I'd be eager to know what happened to you ... in case your issues happens to someone else?


----------



## Schizoanalysis (Apr 19, 2010)

OK...

I set it up according to the links Atashi gave... and I ran a GBA rom, and it froze on "loading...".

I thought it was bricked -- and I tried reflashing it with the de-bricker Atashi linked to, but the Dingoo never registered as being plugged into my PC.

Then I just reset the unit and it works now.

Except for the GBA roms... it still gets stuck on "loading..." (but resetting it gets the unit back to working order)


Will look into it when I have a bit more time... Bogged down with Uni work...

I guess I just need a new GBA emulator (or maybe to rename the roms)...


----------



## tinymonkeyt (Apr 19, 2010)

I don't know too much, but I think someone posted a very informative topic a few days ago about the Dingoo from ShopTemp!

Linky here:
http://gbatemp.net/index.php?showtopic=221024

EDIT: JUST KIDDING.
I didn't see that Atashi gave you the links >.< Sorry!


----------



## Atashi (Apr 19, 2010)

Are you using the gba emulator that was among the "hk-fix.zip" files? That's the one I'm using and so far, I've only had one game that won't work (star wars flight of the falcon). Though I mostly run homebrews, not sure if that will make a difference.
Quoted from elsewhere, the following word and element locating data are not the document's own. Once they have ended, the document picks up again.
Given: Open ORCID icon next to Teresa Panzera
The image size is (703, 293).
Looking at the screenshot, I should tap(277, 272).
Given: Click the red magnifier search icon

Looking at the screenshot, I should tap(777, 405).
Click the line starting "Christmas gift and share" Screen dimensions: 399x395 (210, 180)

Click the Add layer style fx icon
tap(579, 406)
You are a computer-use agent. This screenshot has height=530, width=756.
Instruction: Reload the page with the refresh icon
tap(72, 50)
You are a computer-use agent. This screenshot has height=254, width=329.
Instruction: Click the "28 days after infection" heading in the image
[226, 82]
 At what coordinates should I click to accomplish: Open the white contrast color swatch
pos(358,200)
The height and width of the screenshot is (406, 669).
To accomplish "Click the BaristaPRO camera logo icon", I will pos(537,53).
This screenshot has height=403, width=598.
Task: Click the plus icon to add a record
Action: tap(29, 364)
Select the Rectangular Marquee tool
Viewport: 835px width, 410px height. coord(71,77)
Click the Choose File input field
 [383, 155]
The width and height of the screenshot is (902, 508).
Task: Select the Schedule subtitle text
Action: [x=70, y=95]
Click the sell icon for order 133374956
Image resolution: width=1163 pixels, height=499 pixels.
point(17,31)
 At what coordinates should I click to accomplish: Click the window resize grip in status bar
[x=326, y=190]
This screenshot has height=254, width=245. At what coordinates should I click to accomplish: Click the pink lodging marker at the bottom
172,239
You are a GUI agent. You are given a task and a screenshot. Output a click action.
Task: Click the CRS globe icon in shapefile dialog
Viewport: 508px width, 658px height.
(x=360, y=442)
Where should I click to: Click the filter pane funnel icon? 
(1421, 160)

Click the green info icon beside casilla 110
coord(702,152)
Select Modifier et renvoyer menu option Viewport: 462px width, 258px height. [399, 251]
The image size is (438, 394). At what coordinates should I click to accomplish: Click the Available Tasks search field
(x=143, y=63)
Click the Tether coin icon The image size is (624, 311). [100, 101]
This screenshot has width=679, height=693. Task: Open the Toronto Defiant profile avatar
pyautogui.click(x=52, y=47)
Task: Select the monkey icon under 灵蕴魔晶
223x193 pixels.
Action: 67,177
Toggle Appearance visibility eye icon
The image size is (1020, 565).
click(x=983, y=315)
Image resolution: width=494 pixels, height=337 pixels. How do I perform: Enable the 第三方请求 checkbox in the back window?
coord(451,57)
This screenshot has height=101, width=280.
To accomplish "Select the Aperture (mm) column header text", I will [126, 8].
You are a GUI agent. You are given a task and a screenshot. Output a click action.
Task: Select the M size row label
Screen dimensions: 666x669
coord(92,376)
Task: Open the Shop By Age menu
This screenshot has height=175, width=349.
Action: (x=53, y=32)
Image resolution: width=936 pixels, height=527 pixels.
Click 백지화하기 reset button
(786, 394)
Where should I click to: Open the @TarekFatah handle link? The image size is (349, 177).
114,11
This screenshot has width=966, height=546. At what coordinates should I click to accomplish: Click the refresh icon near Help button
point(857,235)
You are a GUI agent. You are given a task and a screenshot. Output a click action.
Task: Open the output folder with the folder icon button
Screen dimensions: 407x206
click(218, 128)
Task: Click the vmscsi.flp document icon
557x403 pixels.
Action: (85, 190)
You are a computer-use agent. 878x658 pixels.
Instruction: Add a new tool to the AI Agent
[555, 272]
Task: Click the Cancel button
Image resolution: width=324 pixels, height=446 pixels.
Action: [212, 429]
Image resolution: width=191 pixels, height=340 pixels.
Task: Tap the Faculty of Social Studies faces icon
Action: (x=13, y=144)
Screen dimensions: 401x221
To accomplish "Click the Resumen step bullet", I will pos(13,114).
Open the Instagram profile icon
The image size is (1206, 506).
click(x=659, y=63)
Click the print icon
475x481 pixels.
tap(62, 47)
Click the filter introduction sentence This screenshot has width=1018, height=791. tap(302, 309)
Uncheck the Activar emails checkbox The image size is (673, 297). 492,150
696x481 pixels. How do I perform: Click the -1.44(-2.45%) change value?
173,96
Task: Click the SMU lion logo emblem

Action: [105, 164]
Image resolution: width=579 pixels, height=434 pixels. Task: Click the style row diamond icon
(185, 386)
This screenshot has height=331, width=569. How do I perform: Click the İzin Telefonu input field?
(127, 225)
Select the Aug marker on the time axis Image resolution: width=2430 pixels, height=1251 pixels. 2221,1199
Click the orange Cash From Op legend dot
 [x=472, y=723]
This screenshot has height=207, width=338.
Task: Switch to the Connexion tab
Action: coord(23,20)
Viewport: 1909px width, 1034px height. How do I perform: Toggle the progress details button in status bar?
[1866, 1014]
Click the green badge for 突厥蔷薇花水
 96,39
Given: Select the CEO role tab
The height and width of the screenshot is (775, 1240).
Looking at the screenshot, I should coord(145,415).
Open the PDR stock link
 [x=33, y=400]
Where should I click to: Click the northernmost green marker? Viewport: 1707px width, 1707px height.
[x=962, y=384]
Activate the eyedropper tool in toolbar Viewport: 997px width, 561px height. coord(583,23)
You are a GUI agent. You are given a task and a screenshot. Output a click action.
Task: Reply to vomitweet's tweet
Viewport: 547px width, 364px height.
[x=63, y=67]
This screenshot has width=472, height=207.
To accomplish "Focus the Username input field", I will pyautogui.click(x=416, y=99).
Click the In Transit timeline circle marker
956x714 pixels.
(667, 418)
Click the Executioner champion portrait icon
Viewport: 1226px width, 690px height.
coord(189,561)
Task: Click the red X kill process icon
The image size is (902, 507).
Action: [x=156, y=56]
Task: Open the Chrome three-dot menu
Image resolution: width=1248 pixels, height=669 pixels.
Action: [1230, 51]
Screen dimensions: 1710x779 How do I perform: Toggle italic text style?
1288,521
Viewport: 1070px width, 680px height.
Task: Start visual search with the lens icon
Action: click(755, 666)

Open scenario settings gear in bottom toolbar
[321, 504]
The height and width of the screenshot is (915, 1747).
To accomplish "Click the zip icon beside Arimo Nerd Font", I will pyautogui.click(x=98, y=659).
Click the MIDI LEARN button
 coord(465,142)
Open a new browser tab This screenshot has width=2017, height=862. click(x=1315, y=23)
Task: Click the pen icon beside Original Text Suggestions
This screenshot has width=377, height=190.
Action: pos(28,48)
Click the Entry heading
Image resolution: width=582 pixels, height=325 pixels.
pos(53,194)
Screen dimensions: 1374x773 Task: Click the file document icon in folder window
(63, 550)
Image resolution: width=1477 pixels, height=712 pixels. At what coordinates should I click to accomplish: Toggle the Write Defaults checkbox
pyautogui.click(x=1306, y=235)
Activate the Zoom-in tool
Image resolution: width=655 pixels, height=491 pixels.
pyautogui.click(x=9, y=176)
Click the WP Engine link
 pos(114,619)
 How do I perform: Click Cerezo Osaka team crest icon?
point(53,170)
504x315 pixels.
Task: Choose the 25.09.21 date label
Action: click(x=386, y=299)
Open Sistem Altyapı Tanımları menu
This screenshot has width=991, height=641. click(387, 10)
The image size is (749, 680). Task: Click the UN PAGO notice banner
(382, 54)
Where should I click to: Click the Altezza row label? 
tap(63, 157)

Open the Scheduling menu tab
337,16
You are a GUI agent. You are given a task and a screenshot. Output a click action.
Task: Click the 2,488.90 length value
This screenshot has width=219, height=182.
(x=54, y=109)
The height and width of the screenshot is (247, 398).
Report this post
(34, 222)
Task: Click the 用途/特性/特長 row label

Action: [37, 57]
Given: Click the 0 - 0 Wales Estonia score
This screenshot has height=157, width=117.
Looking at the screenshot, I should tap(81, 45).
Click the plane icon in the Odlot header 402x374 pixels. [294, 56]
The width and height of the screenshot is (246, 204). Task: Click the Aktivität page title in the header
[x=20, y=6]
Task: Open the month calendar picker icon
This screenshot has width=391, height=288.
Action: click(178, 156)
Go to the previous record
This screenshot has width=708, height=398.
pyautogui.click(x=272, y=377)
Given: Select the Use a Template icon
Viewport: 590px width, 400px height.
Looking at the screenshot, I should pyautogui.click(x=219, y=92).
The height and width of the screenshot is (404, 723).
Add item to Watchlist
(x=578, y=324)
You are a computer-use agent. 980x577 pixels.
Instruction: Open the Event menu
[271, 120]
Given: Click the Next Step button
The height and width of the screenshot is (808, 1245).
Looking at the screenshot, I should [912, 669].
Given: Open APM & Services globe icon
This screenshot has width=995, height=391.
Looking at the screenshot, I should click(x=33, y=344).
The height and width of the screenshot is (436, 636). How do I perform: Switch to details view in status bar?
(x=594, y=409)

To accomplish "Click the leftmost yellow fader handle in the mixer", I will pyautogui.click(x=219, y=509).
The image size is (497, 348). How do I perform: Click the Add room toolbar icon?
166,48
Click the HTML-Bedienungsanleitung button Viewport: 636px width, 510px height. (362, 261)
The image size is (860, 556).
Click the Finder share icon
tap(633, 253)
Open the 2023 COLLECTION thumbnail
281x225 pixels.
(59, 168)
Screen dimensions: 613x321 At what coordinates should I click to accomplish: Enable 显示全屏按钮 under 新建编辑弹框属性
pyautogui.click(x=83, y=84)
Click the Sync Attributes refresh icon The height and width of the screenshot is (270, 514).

Re. the Dingoo not being recognized when you tried to flash it, did you install the drivers that came with the flashing tool? If you did and it still didn't work, what version of Windows are you on? The drivers are not 64bit compatible, and I've read they don't work with Vista / 7 so you might need to run the flasher in "XP compatibility mode".

Good luck!

-Atashi


----------



## Schizoanalysis (Apr 19, 2010)

Hi Atashi -- Thanks for the reply, and thanks for your research!

1) Yep, that's the one I used. I just copied the whole "games" folder from the HK-fix set over.

2) Yep, I am running XP (SP1) and installed the drivers... and held down "B" when connecting... 


I'll give it another bash in the coming days... otherwise I'll just use it for media and the other emulators -- I have a GBM with an EZflashIV and a DSL with GBA expansion pack, so I am not in dire need of a GBA emulator! It was just the first thing I ran to test the unit (as I had a couple of roms handy)!


----------



## Atashi (Apr 19, 2010)

Not sure if that's a typo but you hold down B when you turn it on or hit the reset button, not when connecting. When you boot the Dingoo while holding B it will actually appear to be off - the screen remains off - but it forces the CPU into a boot mode. Then when you plug it in, Windows should see it as new hardware and when it asks for drivers, point it to the driver that came with the flasher tool.

I tried a few GBA commercial roms this morning and found a much lower ratio than I expected - very quick test but out of 3 that I tried, only 1 appeared to work properly. Maybe it's flawed and I just didn't notice as I really just play GBA homebrews. 

I've been reading the forums at dingoonity.com but I don't recall seeing anything about problems there, I'll check again though, and try testing the rest of my GBA roms tonight.

Cheers!

p.s. It should be 'game' on the Dingoo, not 'games'... if the original 'game' folder is there and you've copied the 'games' folder in addition, The dingoo would be running the original emus not the hk-fix ones. Just mentioning that just in case.


----------